Rasmus and his friend Pontus want to break into Joachim's house and steal the photo. The same night that Alfredo and Ernst want to steal the silver collection. Rasmus and Pontus find the photo in Joachim's wallet and take it with them. When they leave the house, they see Ernst and Alfredo who are trying to escape with the stolen property. Rasmus and Pontus follow the criminals. A short time later they are discovered and locked up along with Rasmus' dog. Ernst quickly realizes how important the dog is to Rasmus. He threatens to kill the dog if Rasmus and Pontus tell the police about what they have seen. The criminals lock the dog up and want to return it to the boys on Thursday morning. Then the boys are allowed to leave.

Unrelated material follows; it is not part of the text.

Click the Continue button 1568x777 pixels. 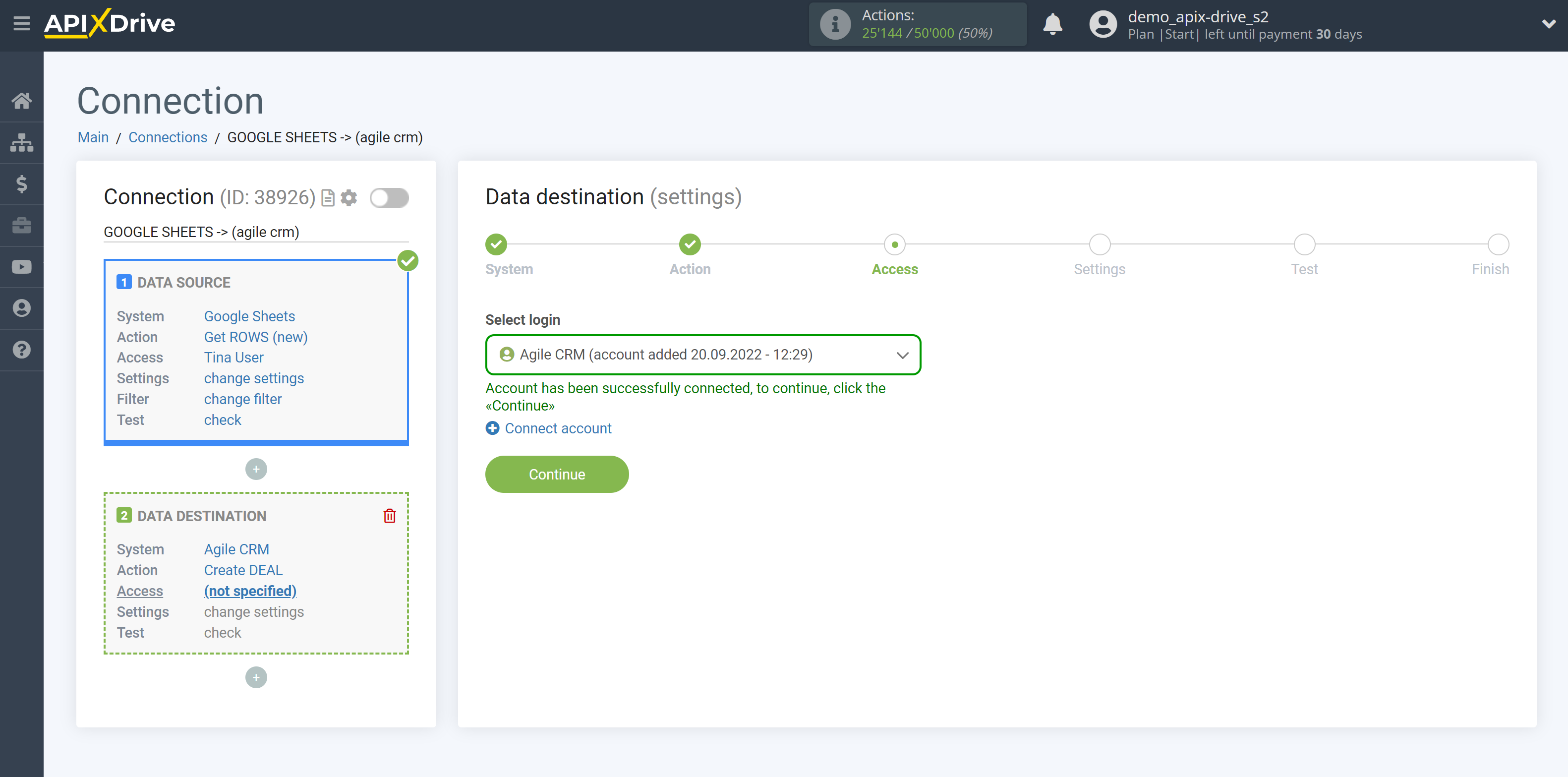[557, 474]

Soon, Rasmus and Pontus find the stolen goods and exchange them with worthless objects.

On Thursday morning Rasmus and Pontus ask about their dog. The criminals tell the boys about an abandoned house where the dog is supposed to be. There the criminals lock Rasmus and Pontus in. The two boys can escape. Finally, they find the dog. They tell Rasmus' father, who is a police officer, about the thieves. The criminals want to offer their stolen goods to the antique dealer Paul, but discover that the stolen goods were exchanged by Rasmus and Pontus.

The thieves go back to Rasmus and Pontus. Rasmus and Pontus are back in the room, where there were locked up in. They tell the criminals they will show them the stolen goods. They lead the criminals into a dark house where the stolen goods are. The house turns out to be the police station and the criminals are received by the police.

Rasmus, Pontus and Britta go to the summer party, but Britta is sad, because she misses Joachim. At the party, Rasmus secretly puts the photo that Joachim had into Britta's hand. Britta thinks Joachim had given it to her. On the back of the photo she reads: "She is the only one". Britta is deeply moved and asks if that is true. Joachim wonders why Britta did not know that. Britta and Joachim kiss each other. Rasmus and Pontus watch the couple. They say that hopefully they will never be like that.

==Cast==
- Eskil Dalenius: Rasmus Persson
- Sven Almgren: Pontus
- Pia Skoglund: Patricia 'Britta' Persson
- Torsten Wahlund: Joakim von Rencken
- Stig Järrel: Alfredo
- Elof Ahrle: Patrick Persson
- Stig Olin: Ernst

== Background ==
The screenplay for Rasmus, Pontus och Toker was Astrid Lindgren's first stand-alone screenplay.

At first Astrid Lindgren wrote the script for an audio play series. The script was later used and rewritten for the film. The book titled Rasmus, Pontus och Toker was first released after publication of the film. On December 12, 1956 Rasmus, Pontus och Toker premiered in Stockholm. The film was shot in Mariefred and the AB Sandrew-Ateljéerna Studios in Stockholm.

Rasmus Persson is played by the same actor, that portrays Rasmus Rasmusson in Bill Bergson and the White Rose Rescue or Rasmus Oskarsson in Luffaren och Rasmus but these are both not the same characters. This is a completely independent film.

==Reception==
===Critical response===
The Lexikon des internationalen Films says the film is "well-made entertainment for children, with few flaws".